Researchers at the National Institute of Standards and Technology (NIST) have demonstrated a laser-based imaging system that creates high-definition 3D maps of surfaces from as far away as 10.5 meters.

NIST’s 3D mapping system combines a form of laser detection and ranging (LADAR), which is sensitive enough to detect weak reflected light, with the ranging accuracy made possible by frequency combs, as previously demonstrated at NIST.

Using a laser of only 9 milliwatts (safe for the eyes at the instrument’s infrared wavelength) NIST’s 3D mapping system scans a target object point by point across a grid, measuring the distance to each point. using the distance data to make a 3D image of about 1 million pixels in less than 8.5 minutes.

Distances to points on a rough surface that reflects light in many directions can be determined to within 10 micrometers in half a millisecond, with an accuracy that is traceable to a frequency standard.

The system has wide dynamic range, enabling precise 3D mapping of targets with varied surface types and reflective properties, demonstrated by the NIST by scanning footprints in soil, vegetation such as cactus (imaging individual spines), and complex mechanical devices such as a piston for a motorcycle.

The frequency comb, a tool for precisely measuring different frequencies of light, is used to continuously calibrate the laser in the imaging system.

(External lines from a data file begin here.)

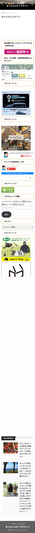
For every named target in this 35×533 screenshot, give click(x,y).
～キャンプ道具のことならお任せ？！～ (17, 523)
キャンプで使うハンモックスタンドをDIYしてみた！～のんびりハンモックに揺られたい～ (25, 469)
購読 (6, 214)
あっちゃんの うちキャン (17, 5)
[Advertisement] (17, 355)
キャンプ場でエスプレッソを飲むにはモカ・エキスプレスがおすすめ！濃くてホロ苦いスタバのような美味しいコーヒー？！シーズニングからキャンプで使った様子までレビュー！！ (25, 497)
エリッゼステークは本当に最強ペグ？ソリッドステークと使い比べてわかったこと (25, 449)
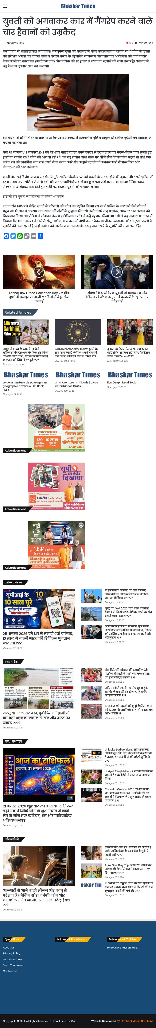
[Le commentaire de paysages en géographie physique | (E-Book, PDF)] (26, 374)
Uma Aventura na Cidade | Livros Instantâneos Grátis (76, 384)
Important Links (12, 959)
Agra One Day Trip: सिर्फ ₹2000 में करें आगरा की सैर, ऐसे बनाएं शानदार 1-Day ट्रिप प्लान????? (128, 869)
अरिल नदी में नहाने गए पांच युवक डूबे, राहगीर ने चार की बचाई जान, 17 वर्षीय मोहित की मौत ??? (126, 691)
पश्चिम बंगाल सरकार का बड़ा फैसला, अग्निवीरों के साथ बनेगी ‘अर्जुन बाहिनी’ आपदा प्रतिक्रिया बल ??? (126, 594)
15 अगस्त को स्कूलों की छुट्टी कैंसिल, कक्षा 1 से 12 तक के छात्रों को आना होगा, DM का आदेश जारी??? (129, 709)
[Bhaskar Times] (78, 6)
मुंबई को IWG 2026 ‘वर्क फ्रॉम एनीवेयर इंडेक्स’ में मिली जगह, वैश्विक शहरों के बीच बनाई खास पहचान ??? (128, 612)
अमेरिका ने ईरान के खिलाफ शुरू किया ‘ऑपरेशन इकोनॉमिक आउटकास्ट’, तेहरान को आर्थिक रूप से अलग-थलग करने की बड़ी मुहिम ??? (128, 631)
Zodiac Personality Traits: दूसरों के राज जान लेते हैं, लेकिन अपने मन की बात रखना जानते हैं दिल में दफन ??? (76, 352)
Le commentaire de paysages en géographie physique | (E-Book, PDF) (25, 386)
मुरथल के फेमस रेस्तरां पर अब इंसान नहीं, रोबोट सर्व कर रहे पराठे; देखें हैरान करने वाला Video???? (128, 352)
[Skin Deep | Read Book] (130, 374)
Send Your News (13, 965)
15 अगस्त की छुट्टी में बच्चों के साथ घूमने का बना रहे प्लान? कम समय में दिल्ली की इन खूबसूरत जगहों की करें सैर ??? (129, 887)
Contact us (10, 971)
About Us (8, 947)
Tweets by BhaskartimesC (123, 947)
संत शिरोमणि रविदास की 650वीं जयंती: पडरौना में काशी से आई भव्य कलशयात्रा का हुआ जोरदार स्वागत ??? (127, 673)
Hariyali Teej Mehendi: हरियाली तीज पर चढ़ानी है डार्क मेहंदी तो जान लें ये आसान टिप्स (129, 775)
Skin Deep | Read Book (121, 382)
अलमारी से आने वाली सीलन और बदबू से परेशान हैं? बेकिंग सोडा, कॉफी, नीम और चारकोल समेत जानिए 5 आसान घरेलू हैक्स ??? (36, 897)
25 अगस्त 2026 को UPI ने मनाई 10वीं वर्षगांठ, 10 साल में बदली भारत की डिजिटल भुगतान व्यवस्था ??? (38, 638)
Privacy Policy (11, 953)
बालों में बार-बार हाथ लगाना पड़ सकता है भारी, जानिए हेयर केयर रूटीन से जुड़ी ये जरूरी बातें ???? (128, 851)
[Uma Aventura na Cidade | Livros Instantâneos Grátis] (78, 374)
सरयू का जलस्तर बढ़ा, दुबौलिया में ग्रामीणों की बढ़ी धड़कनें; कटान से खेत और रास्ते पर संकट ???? (36, 718)
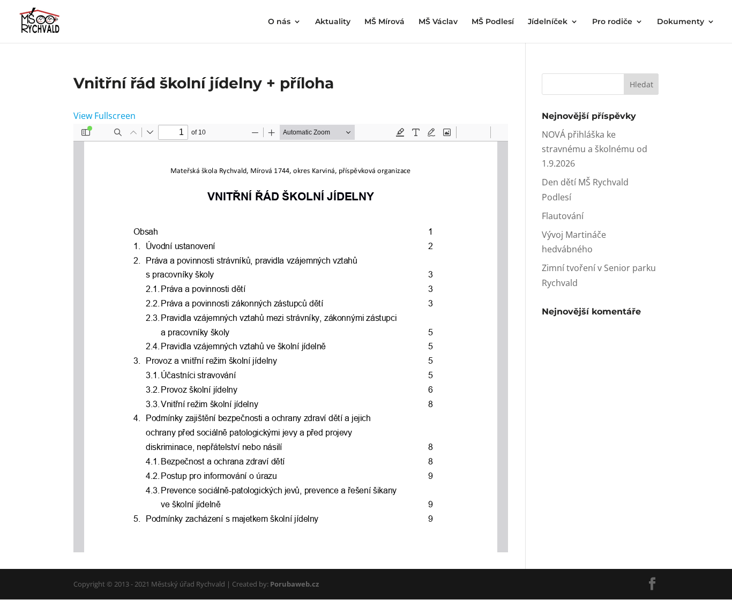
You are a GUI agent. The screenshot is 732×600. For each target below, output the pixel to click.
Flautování (563, 216)
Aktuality (332, 22)
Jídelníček (547, 22)
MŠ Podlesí (493, 22)
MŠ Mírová (384, 22)
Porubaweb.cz (294, 584)
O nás (279, 22)
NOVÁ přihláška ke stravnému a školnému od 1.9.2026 (594, 149)
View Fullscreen (104, 116)
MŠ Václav (438, 22)
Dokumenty (680, 22)
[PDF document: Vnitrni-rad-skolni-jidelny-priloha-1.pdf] (290, 338)
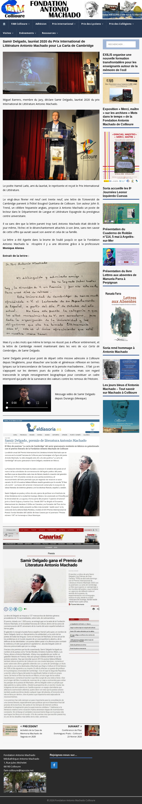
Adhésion (41, 23)
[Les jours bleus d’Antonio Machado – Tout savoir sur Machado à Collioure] (121, 430)
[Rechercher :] (121, 44)
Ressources (49, 33)
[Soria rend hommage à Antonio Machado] (121, 377)
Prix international (62, 23)
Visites (7, 33)
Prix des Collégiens (120, 23)
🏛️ (4, 23)
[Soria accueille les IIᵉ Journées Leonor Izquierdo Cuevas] (121, 221)
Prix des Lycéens (91, 23)
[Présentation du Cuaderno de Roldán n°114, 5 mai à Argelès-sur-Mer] (121, 263)
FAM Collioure (19, 23)
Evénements (26, 33)
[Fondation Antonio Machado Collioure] (71, 17)
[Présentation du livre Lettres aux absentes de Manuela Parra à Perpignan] (121, 340)
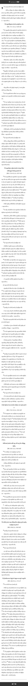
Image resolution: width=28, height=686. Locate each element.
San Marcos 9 (13, 2)
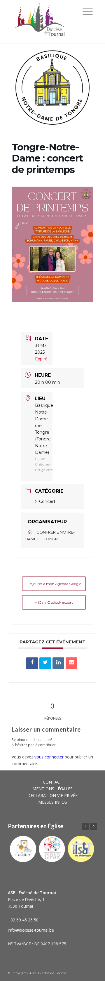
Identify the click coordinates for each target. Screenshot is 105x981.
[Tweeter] (45, 663)
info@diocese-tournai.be (31, 930)
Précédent (85, 826)
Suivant (93, 826)
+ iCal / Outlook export (54, 602)
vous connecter (49, 757)
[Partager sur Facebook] (32, 663)
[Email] (71, 663)
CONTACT (52, 782)
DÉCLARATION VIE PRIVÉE (52, 795)
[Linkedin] (58, 663)
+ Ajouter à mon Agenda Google (54, 583)
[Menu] (88, 11)
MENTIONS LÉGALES (52, 788)
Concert (47, 501)
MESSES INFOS (52, 802)
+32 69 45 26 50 (23, 920)
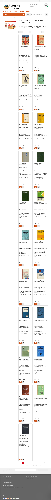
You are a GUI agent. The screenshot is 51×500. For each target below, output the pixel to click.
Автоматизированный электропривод (24, 319)
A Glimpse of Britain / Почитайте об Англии (24, 47)
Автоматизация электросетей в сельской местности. (40, 204)
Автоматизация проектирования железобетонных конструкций (38, 126)
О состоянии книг (7, 478)
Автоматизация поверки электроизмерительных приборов (40, 87)
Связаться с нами (30, 478)
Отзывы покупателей (25, 11)
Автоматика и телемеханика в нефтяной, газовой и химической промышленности (24, 438)
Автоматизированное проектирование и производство (24, 242)
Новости (6, 11)
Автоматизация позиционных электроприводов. (23, 126)
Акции (11, 11)
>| (43, 463)
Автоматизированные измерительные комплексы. (24, 281)
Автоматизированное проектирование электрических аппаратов (40, 242)
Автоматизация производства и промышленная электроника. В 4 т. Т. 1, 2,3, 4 (24, 166)
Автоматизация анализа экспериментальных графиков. (40, 48)
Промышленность (9, 17)
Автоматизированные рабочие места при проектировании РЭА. (39, 281)
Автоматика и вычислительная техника (40, 397)
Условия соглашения (8, 482)
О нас (5, 479)
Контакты (17, 11)
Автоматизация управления (23, 203)
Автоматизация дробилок (23, 86)
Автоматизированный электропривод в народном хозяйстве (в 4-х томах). (25, 360)
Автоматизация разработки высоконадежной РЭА (39, 165)
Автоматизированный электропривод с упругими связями (24, 398)
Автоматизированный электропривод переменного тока (39, 359)
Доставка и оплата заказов (9, 481)
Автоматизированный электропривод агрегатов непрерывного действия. (40, 320)
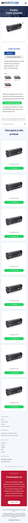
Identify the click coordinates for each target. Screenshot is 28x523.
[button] (25, 3)
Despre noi (4, 443)
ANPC (2, 449)
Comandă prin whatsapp (13, 103)
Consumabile (4, 422)
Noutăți (3, 445)
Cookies (3, 452)
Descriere (9, 53)
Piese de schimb (5, 426)
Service (3, 424)
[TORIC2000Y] (17, 77)
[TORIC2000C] (8, 77)
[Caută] (25, 124)
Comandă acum (14, 168)
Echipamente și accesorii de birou (9, 435)
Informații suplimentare (13, 57)
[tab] (9, 53)
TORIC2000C (7, 80)
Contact (3, 447)
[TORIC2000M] (8, 84)
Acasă (2, 419)
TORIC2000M (7, 87)
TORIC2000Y (16, 80)
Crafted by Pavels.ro (14, 520)
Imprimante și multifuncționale (9, 433)
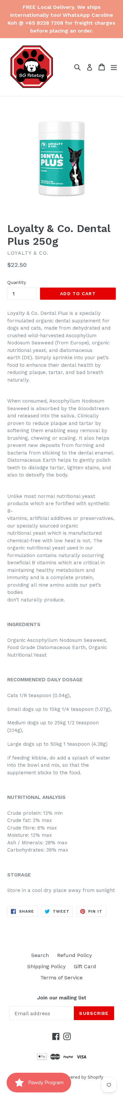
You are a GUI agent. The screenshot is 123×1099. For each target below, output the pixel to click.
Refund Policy (74, 955)
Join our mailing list (61, 998)
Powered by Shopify (82, 1077)
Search (40, 955)
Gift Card (85, 966)
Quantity (16, 282)
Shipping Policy (46, 966)
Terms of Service (61, 977)
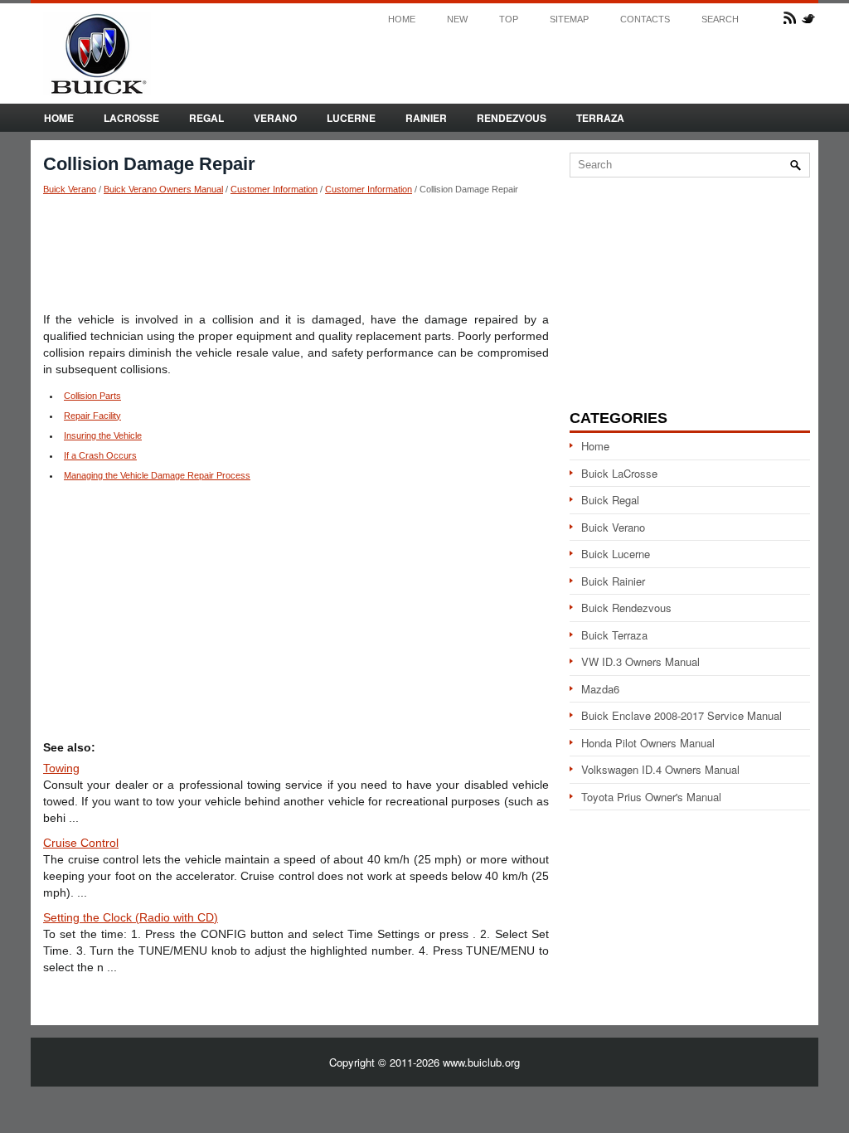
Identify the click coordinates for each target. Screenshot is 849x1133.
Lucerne (351, 117)
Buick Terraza (614, 635)
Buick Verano (69, 189)
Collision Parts (92, 396)
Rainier (426, 117)
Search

The new NIST method offers a unique set of capabilities compared to conventional 3D mapping techniques – similar to optical coherence tomography, but able to operate much farther away from the target and is inherently accurate because of the frequency comb.

By using the frequency comb to continuously calibrate the swept laser, the NIST system can operate much more rapidly, yielding one measurement point every half a millisecond and simultaneously maintain sub-micrometer accuracy traceable to a frequency standard. Finally, the system uses real-time, fast processing digital electronics to produce fully calibrated, 3D megapixel images.

The system is currently about the size of a desktop, so further development is needed, but already a wide range of industries are expressing an interest in the technology.